Un passeport égaré devient le déclencheur d’un récit mordant où se mêlent dérive intime et chaos collectif. Dans un Montréal saturé de files d’attente et d’institutions fédérales défaillantes, une femme vacille entre l’usure de son couple, l’angoisse sourde du quotidien et l’ironie de l’époque. Sur les conseils insensés de Service Canada, elle se retrouve embarquée dans un train pour Jonquière sans bagages ni plan, comme aspirée par la logique d’une fuite à la fois improbable et inévitable. Dans cette échappée au parfum d’errance et d’excès, l’absurde prend des allures de destin : une nuit de fête devient la scène d’un possible recommencement, où l’évidence fragile d’un nouvel amour surgit au coeur du chaos.

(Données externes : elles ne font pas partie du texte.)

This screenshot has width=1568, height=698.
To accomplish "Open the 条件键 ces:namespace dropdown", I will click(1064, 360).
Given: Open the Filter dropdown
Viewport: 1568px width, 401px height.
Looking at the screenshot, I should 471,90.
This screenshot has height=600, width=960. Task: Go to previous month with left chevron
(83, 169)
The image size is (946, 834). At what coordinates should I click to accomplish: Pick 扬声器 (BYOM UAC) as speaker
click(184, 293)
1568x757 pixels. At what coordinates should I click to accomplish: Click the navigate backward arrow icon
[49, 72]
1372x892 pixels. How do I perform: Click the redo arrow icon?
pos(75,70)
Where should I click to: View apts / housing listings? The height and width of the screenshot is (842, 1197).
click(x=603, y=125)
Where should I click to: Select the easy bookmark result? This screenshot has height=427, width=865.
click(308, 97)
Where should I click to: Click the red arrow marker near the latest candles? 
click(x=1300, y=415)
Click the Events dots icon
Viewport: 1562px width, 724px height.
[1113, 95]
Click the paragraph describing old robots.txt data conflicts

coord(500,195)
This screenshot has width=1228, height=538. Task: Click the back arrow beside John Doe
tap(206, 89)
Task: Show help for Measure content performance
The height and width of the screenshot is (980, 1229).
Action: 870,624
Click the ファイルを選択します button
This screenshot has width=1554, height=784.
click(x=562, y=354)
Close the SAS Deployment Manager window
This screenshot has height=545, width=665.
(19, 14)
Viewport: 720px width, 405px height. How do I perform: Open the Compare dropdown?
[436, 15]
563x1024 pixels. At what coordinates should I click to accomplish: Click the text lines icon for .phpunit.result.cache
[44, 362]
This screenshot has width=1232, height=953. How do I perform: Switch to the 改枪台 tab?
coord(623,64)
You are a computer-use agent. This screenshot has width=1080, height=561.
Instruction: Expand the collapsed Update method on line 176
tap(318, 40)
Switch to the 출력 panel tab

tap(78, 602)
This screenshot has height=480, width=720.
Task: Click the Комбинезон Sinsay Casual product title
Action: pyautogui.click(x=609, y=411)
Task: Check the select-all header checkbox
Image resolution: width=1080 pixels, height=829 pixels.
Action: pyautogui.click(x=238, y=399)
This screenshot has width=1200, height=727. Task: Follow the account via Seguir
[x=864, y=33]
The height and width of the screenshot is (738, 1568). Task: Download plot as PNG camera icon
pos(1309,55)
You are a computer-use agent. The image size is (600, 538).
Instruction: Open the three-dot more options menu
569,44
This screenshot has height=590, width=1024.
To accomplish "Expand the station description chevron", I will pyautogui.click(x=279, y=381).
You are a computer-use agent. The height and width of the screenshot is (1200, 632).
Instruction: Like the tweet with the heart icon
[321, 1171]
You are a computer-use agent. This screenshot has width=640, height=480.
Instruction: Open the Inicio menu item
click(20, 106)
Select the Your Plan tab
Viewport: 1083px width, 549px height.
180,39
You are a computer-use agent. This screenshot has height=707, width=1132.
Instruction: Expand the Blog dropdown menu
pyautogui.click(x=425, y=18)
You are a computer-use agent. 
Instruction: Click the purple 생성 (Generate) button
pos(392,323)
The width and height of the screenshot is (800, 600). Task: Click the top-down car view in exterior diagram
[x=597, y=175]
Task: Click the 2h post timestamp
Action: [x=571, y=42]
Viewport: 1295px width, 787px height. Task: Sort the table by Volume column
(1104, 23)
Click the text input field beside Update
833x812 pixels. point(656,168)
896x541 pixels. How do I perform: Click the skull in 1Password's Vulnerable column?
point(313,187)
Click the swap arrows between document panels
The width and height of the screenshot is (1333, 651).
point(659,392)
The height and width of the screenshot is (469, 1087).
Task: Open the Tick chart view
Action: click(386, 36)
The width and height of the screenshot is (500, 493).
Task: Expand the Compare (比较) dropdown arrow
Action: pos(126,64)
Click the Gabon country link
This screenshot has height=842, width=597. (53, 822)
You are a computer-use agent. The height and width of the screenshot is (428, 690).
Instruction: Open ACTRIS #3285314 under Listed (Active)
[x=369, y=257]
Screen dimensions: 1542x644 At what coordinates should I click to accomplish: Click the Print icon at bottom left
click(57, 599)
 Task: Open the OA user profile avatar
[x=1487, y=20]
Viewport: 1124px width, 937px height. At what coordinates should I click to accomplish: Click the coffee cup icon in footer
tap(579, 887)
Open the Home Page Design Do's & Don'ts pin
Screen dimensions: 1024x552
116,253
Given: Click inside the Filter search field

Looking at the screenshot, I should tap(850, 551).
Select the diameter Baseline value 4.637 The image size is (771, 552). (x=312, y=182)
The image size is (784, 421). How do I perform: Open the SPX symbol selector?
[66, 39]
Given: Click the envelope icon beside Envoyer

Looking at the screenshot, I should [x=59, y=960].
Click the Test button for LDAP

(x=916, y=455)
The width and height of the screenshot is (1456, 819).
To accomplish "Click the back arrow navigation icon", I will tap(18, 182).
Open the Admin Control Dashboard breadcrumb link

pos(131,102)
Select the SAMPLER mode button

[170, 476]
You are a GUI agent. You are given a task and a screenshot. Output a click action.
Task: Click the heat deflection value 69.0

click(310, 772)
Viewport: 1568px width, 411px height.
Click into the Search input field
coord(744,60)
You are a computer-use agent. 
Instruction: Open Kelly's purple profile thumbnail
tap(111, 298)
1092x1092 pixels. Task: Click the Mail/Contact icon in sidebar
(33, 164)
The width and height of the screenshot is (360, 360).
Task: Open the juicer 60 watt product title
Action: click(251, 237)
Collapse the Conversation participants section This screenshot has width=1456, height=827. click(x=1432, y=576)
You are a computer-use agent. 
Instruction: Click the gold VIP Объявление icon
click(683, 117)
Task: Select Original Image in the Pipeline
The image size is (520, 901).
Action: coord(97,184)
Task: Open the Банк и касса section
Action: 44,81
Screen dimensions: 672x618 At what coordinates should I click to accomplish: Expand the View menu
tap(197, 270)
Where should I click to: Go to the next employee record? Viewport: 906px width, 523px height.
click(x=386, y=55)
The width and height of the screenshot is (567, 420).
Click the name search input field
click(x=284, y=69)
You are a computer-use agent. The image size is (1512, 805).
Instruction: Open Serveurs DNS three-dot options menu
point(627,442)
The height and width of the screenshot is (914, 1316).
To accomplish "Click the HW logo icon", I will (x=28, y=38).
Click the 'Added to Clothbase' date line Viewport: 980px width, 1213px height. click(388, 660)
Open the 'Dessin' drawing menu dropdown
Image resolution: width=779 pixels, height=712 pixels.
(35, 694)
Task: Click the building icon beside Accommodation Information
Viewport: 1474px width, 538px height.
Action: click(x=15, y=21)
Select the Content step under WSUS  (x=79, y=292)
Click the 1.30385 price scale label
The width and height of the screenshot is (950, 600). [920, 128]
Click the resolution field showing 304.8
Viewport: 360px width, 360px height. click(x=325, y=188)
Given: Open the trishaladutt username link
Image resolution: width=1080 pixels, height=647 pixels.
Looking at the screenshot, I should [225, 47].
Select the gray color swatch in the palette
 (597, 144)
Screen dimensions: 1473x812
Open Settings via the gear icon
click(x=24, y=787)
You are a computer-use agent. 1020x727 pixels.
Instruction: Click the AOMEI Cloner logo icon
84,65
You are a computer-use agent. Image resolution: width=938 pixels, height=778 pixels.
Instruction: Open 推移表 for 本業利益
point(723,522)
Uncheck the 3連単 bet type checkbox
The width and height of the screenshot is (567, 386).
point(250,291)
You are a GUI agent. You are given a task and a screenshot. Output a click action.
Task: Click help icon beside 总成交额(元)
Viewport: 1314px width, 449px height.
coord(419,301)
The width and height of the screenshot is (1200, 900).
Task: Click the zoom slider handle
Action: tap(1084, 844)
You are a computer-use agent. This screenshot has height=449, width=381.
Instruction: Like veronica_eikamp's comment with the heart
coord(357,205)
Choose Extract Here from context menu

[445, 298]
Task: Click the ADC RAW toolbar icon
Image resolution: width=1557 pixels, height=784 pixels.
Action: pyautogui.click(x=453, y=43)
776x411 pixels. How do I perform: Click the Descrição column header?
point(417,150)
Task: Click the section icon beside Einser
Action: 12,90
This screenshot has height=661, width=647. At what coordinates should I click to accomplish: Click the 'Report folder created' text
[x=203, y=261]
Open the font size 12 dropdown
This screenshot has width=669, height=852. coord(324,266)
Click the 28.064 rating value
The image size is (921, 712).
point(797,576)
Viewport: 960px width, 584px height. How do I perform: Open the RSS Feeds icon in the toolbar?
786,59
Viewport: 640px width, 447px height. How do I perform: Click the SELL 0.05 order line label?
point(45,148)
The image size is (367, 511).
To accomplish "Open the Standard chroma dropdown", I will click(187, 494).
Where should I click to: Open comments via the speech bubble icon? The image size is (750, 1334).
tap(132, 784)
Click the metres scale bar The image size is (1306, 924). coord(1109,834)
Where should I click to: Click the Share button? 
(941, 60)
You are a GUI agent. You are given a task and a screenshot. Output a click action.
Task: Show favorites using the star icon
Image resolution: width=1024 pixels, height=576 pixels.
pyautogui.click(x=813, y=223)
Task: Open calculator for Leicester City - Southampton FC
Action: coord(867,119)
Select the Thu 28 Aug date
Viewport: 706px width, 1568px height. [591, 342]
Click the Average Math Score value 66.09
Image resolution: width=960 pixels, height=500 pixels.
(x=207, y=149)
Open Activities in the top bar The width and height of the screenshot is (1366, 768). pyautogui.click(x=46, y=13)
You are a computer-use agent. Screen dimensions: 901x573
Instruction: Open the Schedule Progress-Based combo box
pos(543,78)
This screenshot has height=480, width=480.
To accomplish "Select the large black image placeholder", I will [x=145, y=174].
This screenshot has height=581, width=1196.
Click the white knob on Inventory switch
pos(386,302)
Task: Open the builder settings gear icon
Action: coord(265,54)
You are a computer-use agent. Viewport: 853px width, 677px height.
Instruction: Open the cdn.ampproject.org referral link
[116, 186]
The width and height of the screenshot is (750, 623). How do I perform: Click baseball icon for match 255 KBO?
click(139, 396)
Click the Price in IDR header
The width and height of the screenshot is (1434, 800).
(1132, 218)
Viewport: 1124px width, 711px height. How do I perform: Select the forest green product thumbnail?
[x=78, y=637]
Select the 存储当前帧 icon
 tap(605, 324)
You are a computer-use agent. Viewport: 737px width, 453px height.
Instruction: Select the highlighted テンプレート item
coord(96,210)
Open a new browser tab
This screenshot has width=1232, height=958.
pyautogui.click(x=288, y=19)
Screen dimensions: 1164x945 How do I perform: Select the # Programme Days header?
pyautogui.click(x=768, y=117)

En 188 pages, la narratrice nous parle de sa relation problématique avec son chum, de la mort de son père, de l’incompétence du gouvernement, du coût de la vie, des voyages, de l’anxiété, de nos systèmes administratifs défaillants, du sexe, de l'amour et de son métier d’écrivaine.
C'est trop et en trop peu de pages, c'était donc difficile de trouver un fil conducteur au récit.
C'est dommage car certains débuts de réflexions étaient intéressants, et c'est justement quand je voulais en entendre plus qu'on changeait de sujet.